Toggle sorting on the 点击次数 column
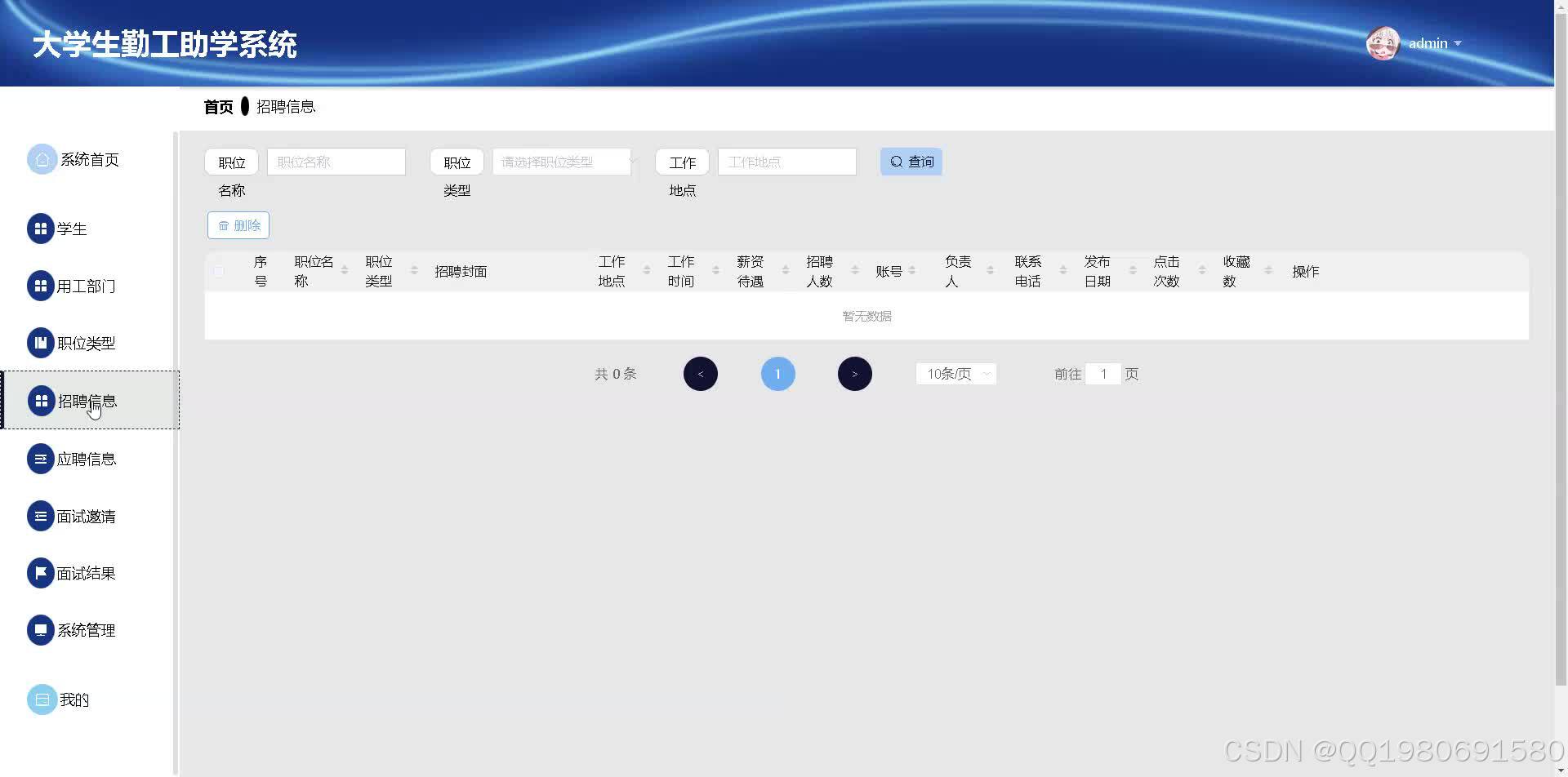 pos(1200,270)
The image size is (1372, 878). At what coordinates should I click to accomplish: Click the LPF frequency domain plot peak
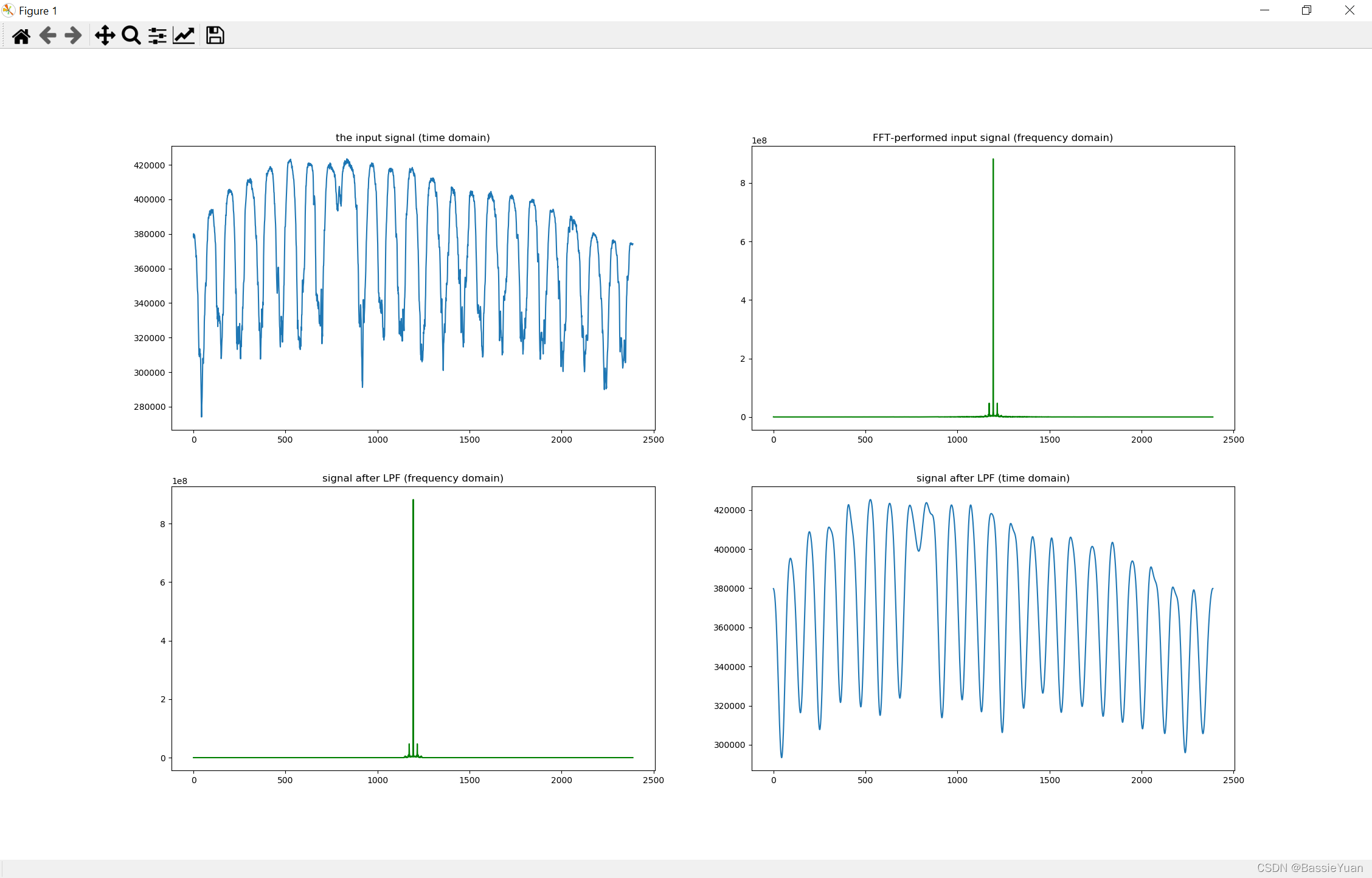pyautogui.click(x=413, y=608)
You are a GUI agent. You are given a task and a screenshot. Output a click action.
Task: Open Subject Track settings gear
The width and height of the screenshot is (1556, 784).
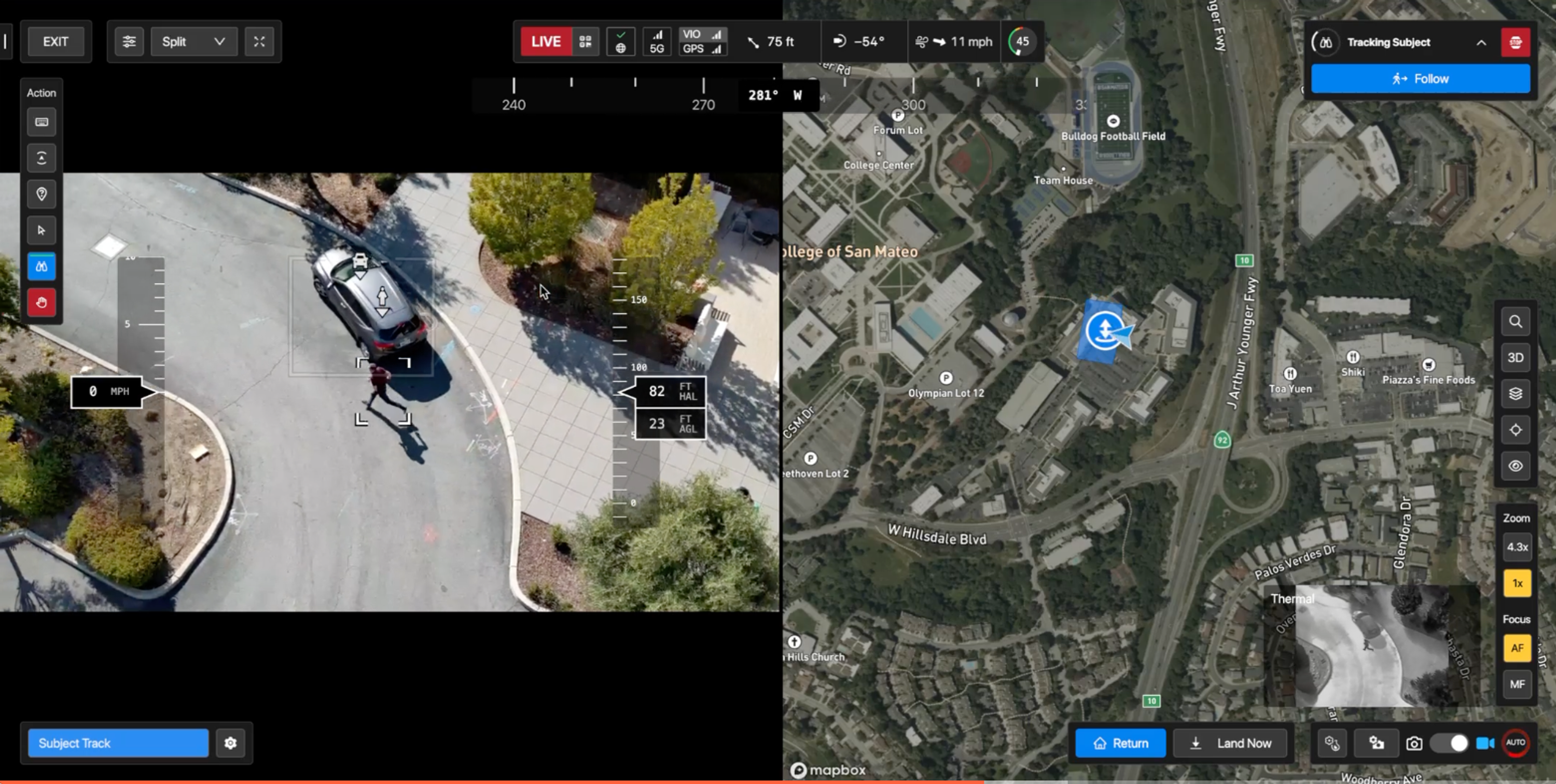230,743
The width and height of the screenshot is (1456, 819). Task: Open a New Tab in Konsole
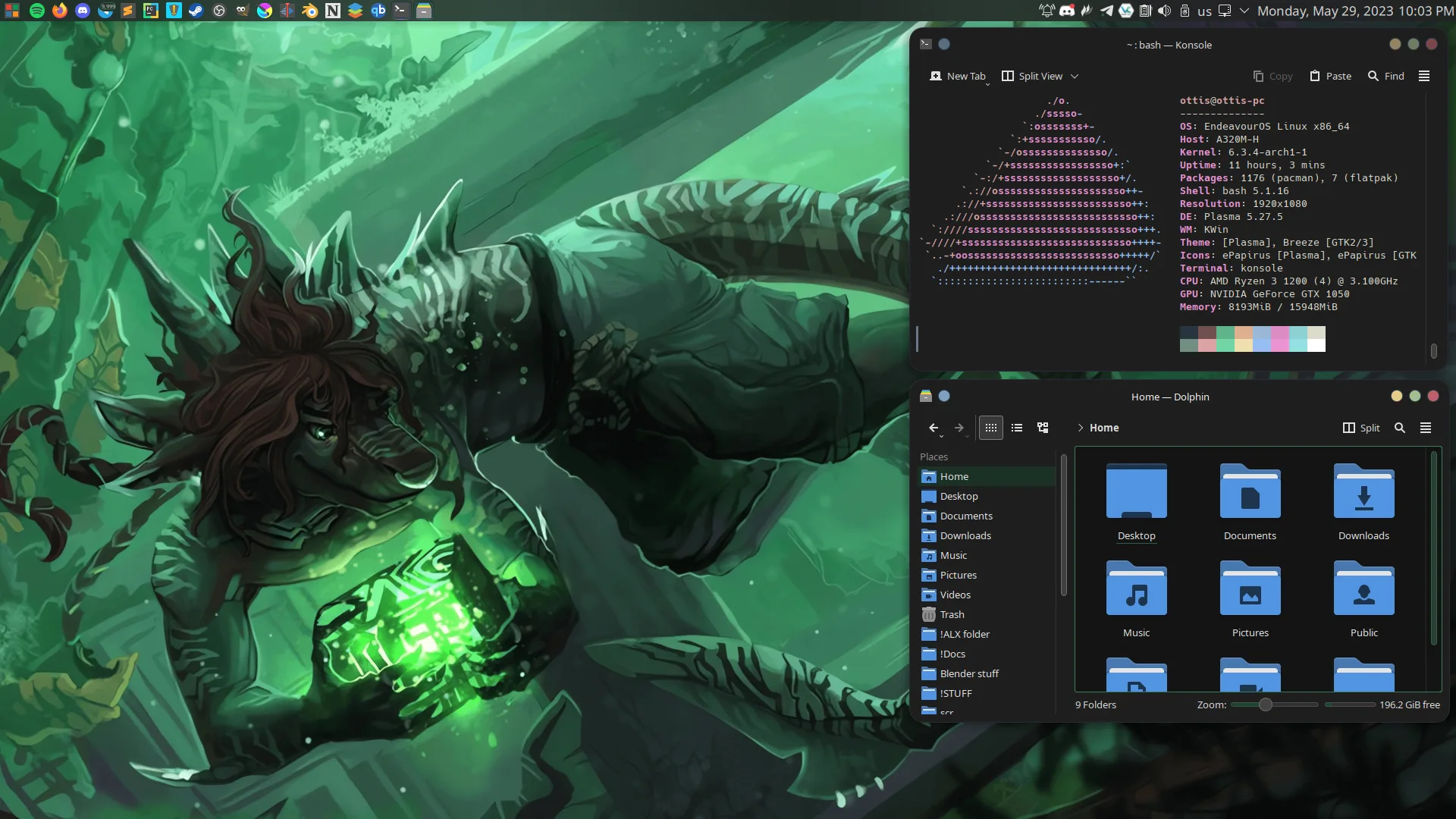[958, 76]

◇ ◇ ◇

TASK STATEMENT =>
For the entries above, return an exact copy that omits the images.

ANSWER FOR THIS EXERCISE =>
Toggle sorting on the 点击次数 column
 pos(1200,270)
The image size is (1372, 878). At what coordinates should I click to accomplish: Click the LPF frequency domain plot peak
pyautogui.click(x=413, y=608)
You are a GUI agent. You are given a task and a screenshot. Output a click action.
Task: Open Subject Track settings gear
The width and height of the screenshot is (1556, 784).
230,743
The width and height of the screenshot is (1456, 819). Task: Open a New Tab in Konsole
[958, 76]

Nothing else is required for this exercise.